Monday, June 24, 2013

The Supreme Court Goes Small on Affirmative Action

 

In a 7-1 decision, the Supreme Court vacated and remanded the Fifth Circuit's decision in the Fisher v. University of Texas affirmative action case. Justice Ginsburg was the lone dissent, with Justice Kagan recused. In effect, the decision sent the case back to the lower court, with no major decision here on the fate of affirmative action in the United States. Here's Justice Kennedy writing in the majority opinion:
The District Court and Court of Appeals confined the scrutiny inquiry in too narrow a way by deferringto the University's good faith in its use of racial classifications and affirming the grant of summary judgment on that basis. The Court vacates that judgment, but fairness to the litigants and the courts that heard the case requires that it be remanded so that the admissions process can be considered and judged under a correct analysis.
The decision, while obviously not a major one, took the court a uniquely long time to decide.
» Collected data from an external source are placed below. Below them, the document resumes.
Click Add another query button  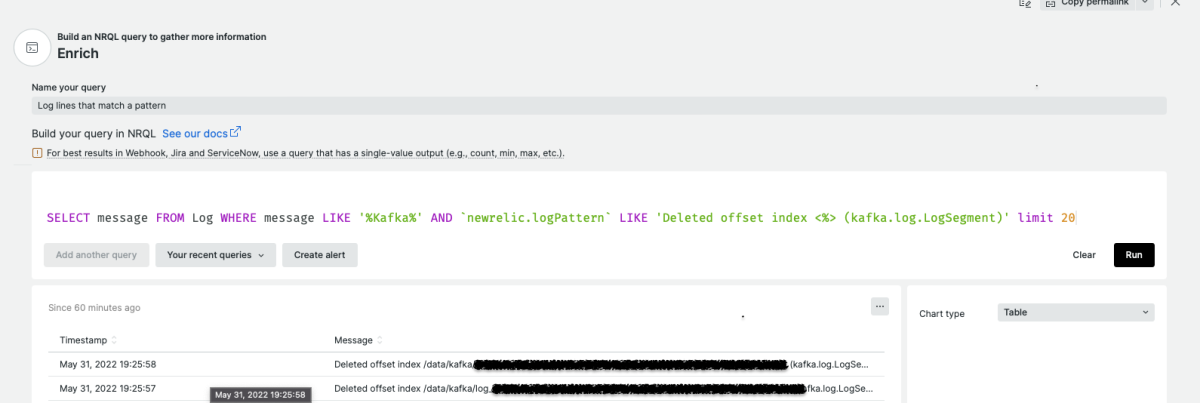(96, 255)
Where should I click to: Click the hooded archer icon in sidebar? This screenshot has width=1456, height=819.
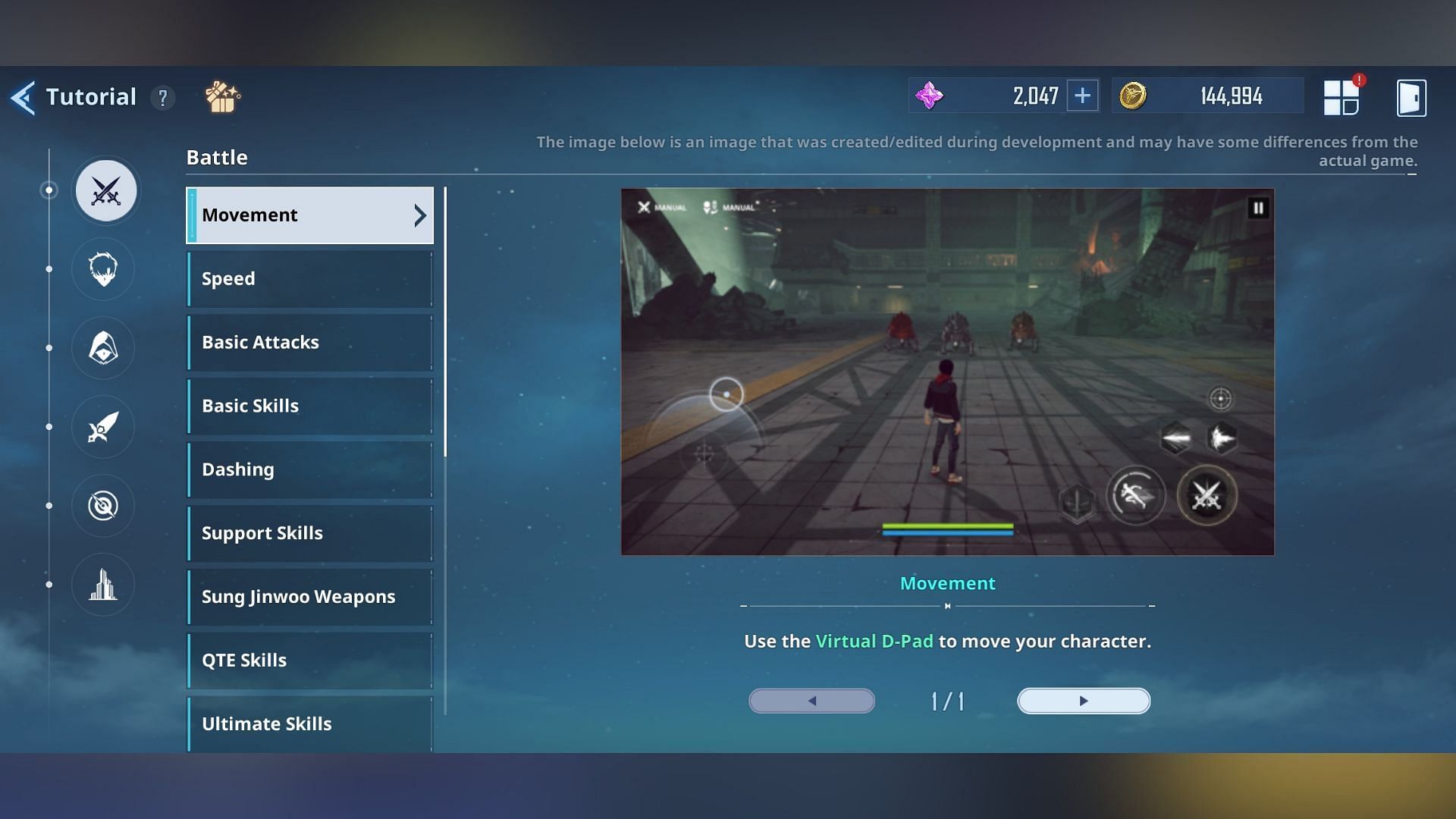(x=103, y=349)
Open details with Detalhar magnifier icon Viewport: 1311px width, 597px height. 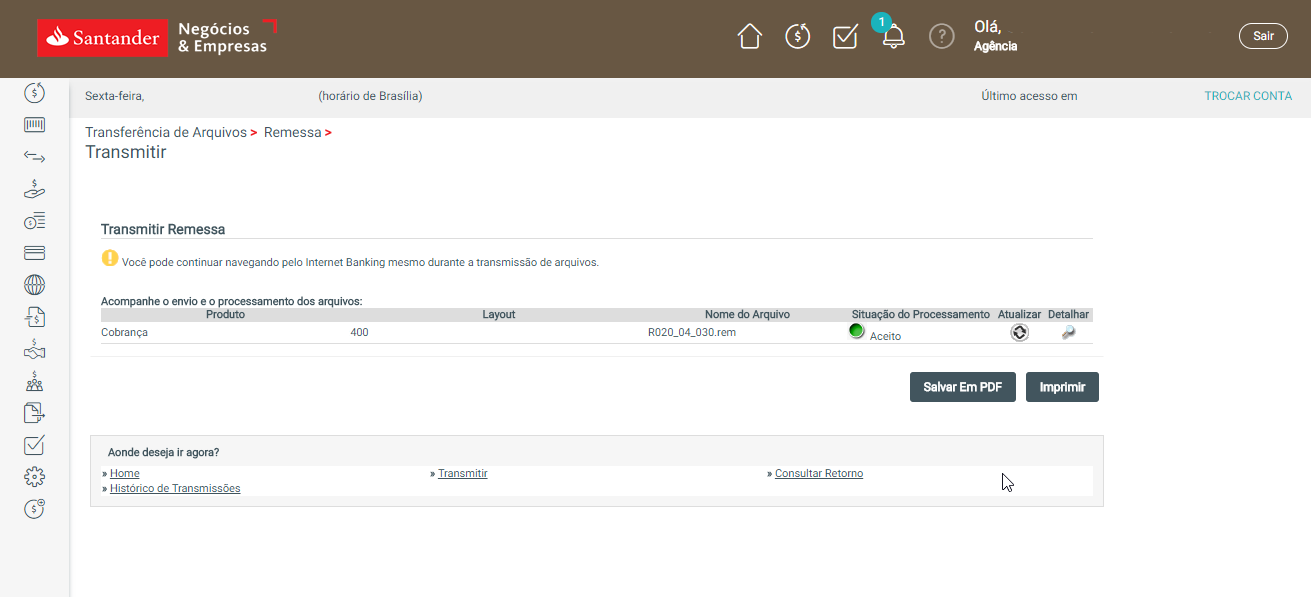pos(1068,333)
The court heard arguments in the case last October.

While the court as a whole did not have much to say on affirmative action in the decision, Justice Clarence Thomas in his opinion said that he personally would've overturned the use of race in making admissions decisions in higher education:
I write separately to explain that I would overrule Grutter v. Bollinger, 539 U. S. 306 (2003), and hold that a State's use of race in higher education admissions decisions is categorically prohibited by the Equal Protection Clause.
Later, in his opinion, he explained his thoughts on the larger matter of affirmative action in higher education.

Attaining diversity for its own sake is a nonstarter.